> Provided information:
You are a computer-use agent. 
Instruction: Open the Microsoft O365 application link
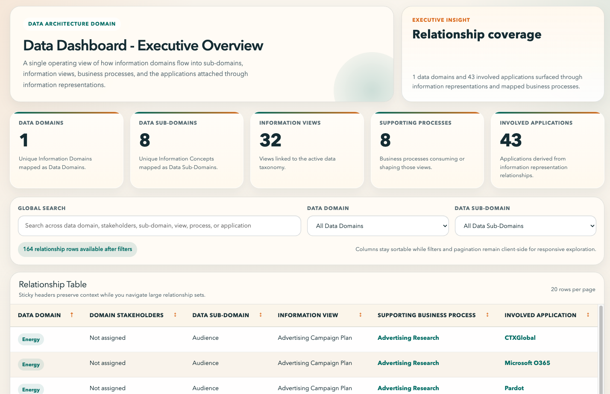pos(527,363)
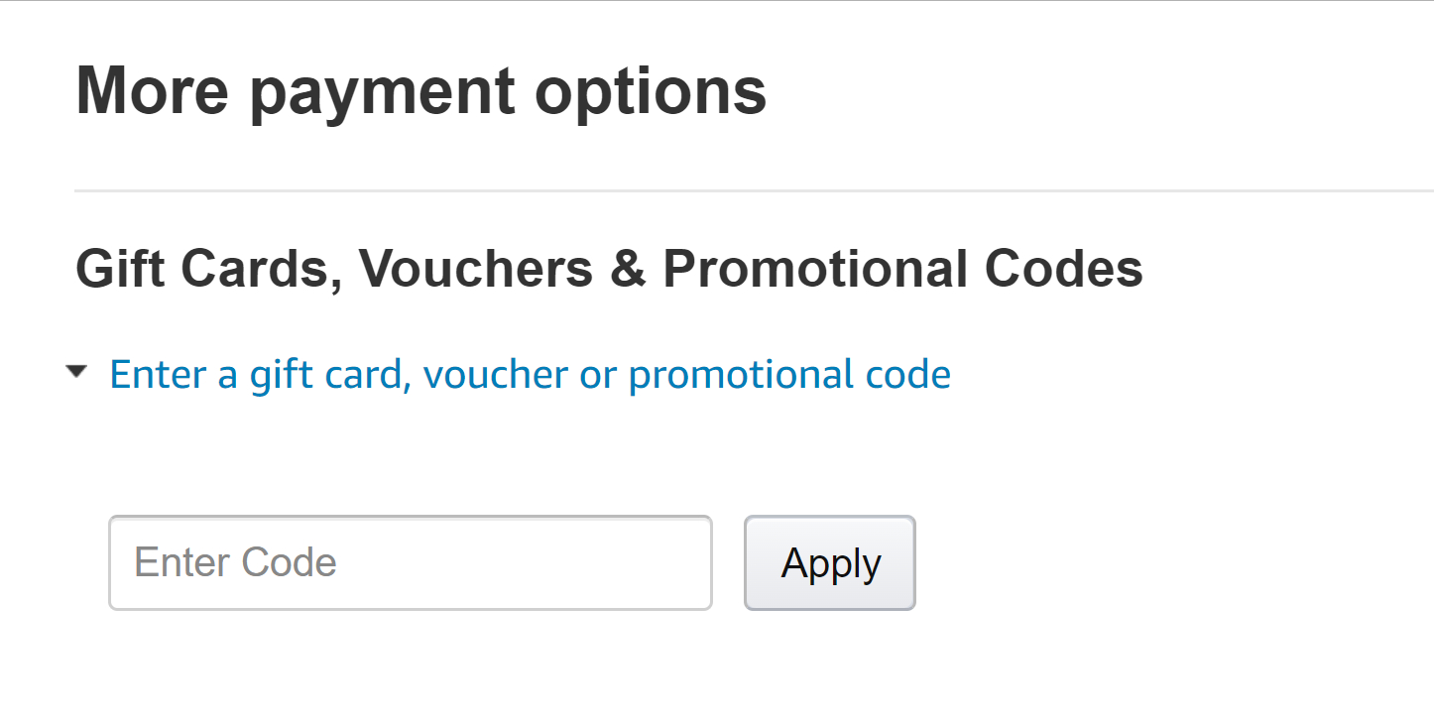Click the word "promotional code" in blue link
The width and height of the screenshot is (1434, 725).
[x=789, y=375]
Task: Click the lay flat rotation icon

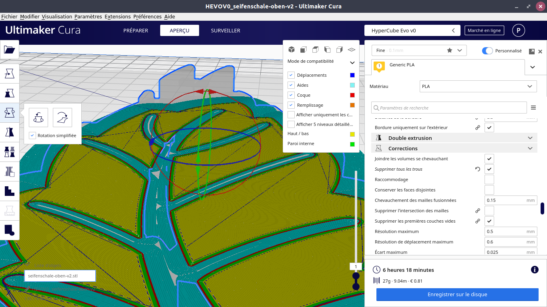Action: pyautogui.click(x=62, y=118)
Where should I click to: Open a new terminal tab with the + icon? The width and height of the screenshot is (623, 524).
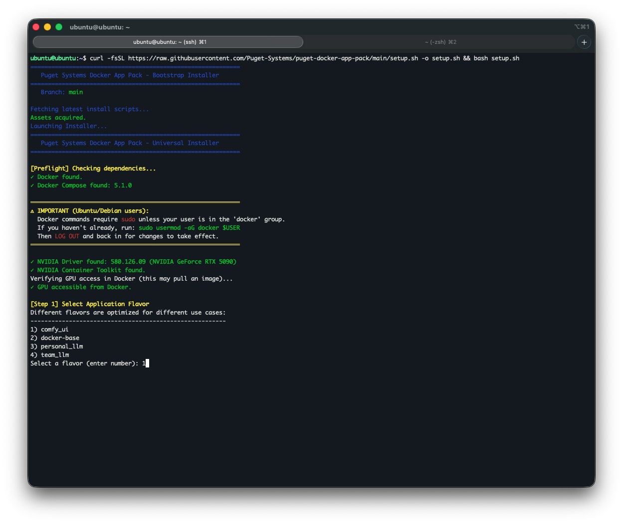[x=584, y=42]
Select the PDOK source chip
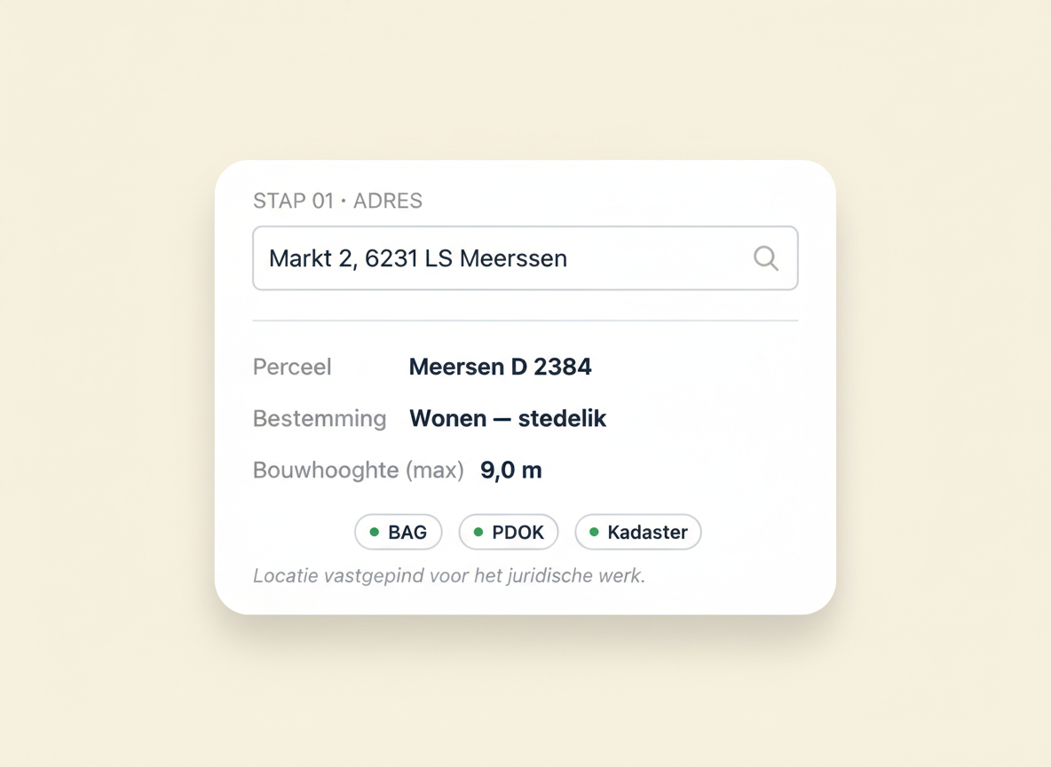The width and height of the screenshot is (1051, 767). coord(508,533)
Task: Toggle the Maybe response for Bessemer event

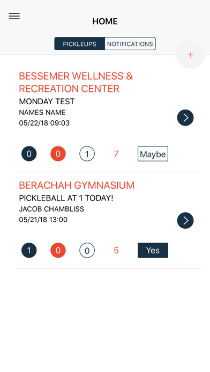Action: point(153,154)
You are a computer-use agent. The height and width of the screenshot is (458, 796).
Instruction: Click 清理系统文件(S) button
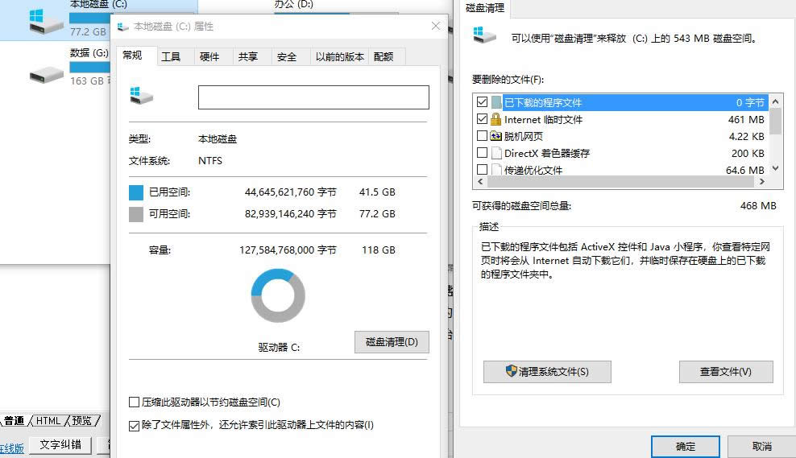click(547, 371)
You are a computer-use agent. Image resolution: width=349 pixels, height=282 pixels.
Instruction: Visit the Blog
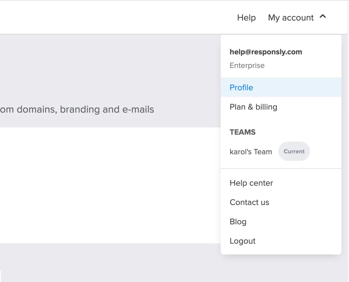(238, 222)
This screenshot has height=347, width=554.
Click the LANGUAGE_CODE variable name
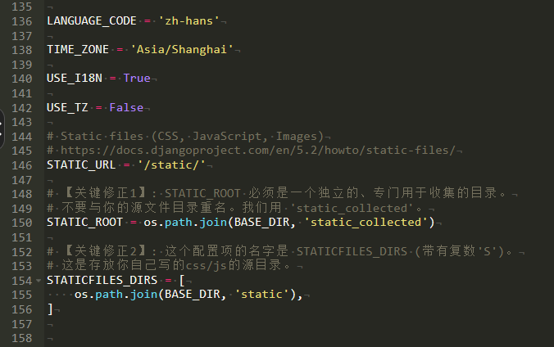point(91,20)
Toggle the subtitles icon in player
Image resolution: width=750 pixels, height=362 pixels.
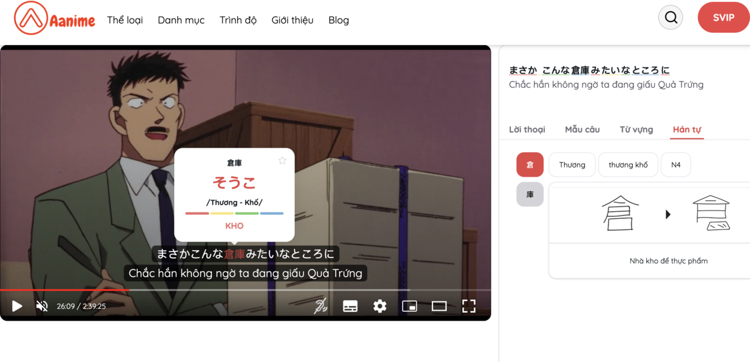(x=350, y=306)
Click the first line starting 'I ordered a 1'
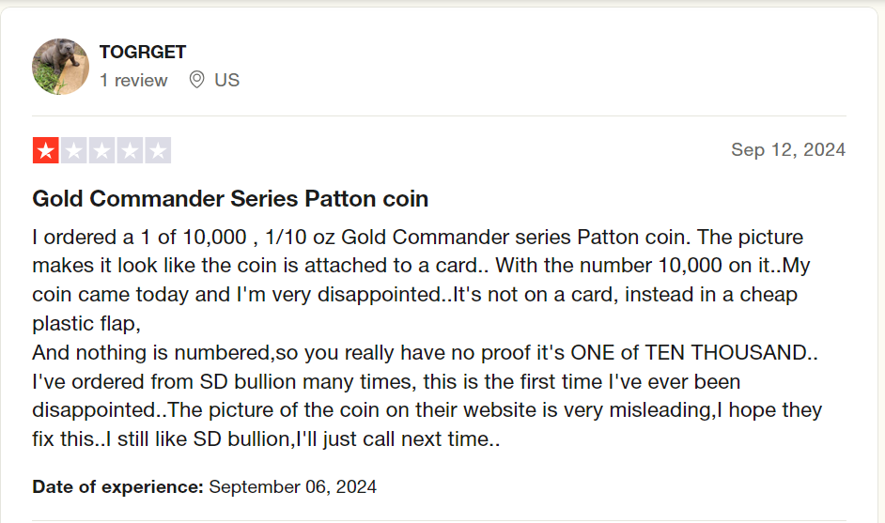Screen dimensions: 885x523 (x=418, y=237)
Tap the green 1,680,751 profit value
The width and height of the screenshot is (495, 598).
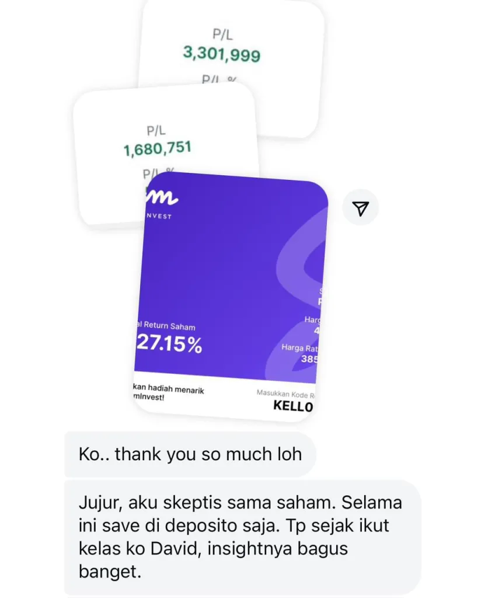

> Task to complete:
Restate each entry word for word. Omit every picture.

> Problem solution:
You are a computer-use agent. 
Instruction: Open the Microsoft O365 application link
pos(527,363)
Click the word "promotional code" in blue link
The width and height of the screenshot is (1434, 725).
[x=789, y=375]
Task: Click the lay flat rotation icon

Action: pyautogui.click(x=62, y=118)
Where should I click to: Open a new terminal tab with the + icon? The width and height of the screenshot is (623, 524).
[x=584, y=42]
Select the PDOK source chip
The width and height of the screenshot is (1051, 767). coord(508,533)
Task: Toggle the Maybe response for Bessemer event

Action: point(153,154)
You are a computer-use agent. The height and width of the screenshot is (458, 796).
Instruction: Click 清理系统文件(S) button
click(547, 371)
You are a computer-use agent. Image resolution: width=349 pixels, height=282 pixels.
Instruction: Visit the Blog
(238, 222)
This screenshot has height=347, width=554.
Click the LANGUAGE_CODE variable name
point(91,20)
Toggle the subtitles icon in player
Image resolution: width=750 pixels, height=362 pixels.
(x=350, y=306)
Click the first line starting 'I ordered a 1'
Screen dimensions: 885x523 (x=418, y=237)
Tap the green 1,680,751 profit value
The width and height of the screenshot is (495, 598).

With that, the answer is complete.